Une erreur dans le relevé d’heures peut-elle être pénalement reprochée ?
Réponse courte
Une erreur dans le relevé d’heures peut être pénalement reprochée à l’employeur ou à toute personne physique responsable au sein de l’entreprise si elle résulte d’un acte intentionnel, d’une falsification, d’une omission volontaire ou d’une négligence caractérisée. La responsabilité pénale n’est généralement pas engagée en cas d’erreur matérielle ou administrative non intentionnelle, à condition qu’elle soit corrigée de bonne foi. En cas d’infraction avérée, l’Inspection du travail et des mines (ITM) peut dresser un procès-verbal et transmettre le dossier au Parquet. Les sanctions prévues à l’article L.211-34 du Code du travail incluent des amendes pouvant aller jusqu’à 25 000 euros par salarié concerné, ainsi que des peines d’emprisonnement en cas de récidive ou de fraude.
Définition
Le relevé d’heures est le document ou système permettant de comptabiliser le temps de travail effectif de chaque salarié, conformément à l’article L.211-29 du Code du travail. La tenue d’un relevé d’heures est une obligation légale pour tous les employeurs, sans exception. L’employeur doit garantir l’exactitude des données relatives à la durée du travail, aux heures supplémentaires et aux périodes de repos. Toute inexactitude, qu’elle soit volontaire ou involontaire, peut avoir des conséquences juridiques, notamment en matière de responsabilité pénale.
Conditions d’exercice
La responsabilité pénale de l’employeur ou des personnes physiques responsables au sein de l’entreprise peut être engagée en cas d’erreur dans le relevé d’heures lorsque l’erreur résulte d’un acte intentionnel, d’une falsification, d’une omission volontaire ou d’une négligence caractérisée. Selon l’article L.211-33 du Code du travail, la falsification ou l’omission volontaire de mentions obligatoires dans les relevés d’heures constitue une infraction pénale. Une simple erreur matérielle ou administrative, non intentionnelle et corrigée de bonne foi, n’entraîne pas systématiquement de poursuites pénales.
Modalités pratiques
L’Inspection du travail et des mines (ITM) est compétente pour contrôler la tenue et l’exactitude des relevés d’heures. En cas de constatation d’anomalies, l’ITM peut dresser un procès-verbal et transmettre le dossier au Parquet. Les sanctions pénales prévues à l’article L.211-34 du Code du travail incluent des amendes pouvant aller jusqu’à 25 000 euros par salarié concerné, ainsi que des peines d’emprisonnement en cas de récidive ou de fraude avérée. L’employeur doit conserver les relevés d’heures pendant une durée de 5 ans, conformément à l’article L.211-29, et veiller à leur accessibilité en cas de contrôle.

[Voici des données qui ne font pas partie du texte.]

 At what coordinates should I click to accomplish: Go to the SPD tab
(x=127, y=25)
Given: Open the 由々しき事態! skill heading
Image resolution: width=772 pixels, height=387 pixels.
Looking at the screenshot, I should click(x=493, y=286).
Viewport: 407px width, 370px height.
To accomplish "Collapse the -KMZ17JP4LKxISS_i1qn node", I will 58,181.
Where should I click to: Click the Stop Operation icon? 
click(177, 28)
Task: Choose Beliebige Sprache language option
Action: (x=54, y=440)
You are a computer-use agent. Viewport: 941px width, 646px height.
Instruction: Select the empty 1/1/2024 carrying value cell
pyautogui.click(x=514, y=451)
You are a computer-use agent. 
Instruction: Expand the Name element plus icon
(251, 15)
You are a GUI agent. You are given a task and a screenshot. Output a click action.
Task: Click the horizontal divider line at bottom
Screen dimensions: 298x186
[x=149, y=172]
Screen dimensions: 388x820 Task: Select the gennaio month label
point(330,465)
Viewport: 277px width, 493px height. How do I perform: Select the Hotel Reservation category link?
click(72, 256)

Pratiques et recommandations
La section "Pratiques et recommandations" ne contient pas d’obligations légales impératives. Il est toutefois utile de rappeler que la bonne gestion des relevés d’heures contribue à la conformité de l’entreprise et à la prévention des risques juridiques. L’employeur doit s’assurer que les relevés d’heures sont complets, exacts et conservés pendant la durée légale de 5 ans.
Cadre juridique
Note
Toute manipulation volontaire ou tolérance d’erreurs répétées dans les relevés d’heures expose l’employeur et les personnes physiques responsables au sein de l’entreprise à des poursuites pénales. Il est impératif de traiter toute anomalie avec diligence et transparence, conformément aux obligations du Code du travail luxembourgeois.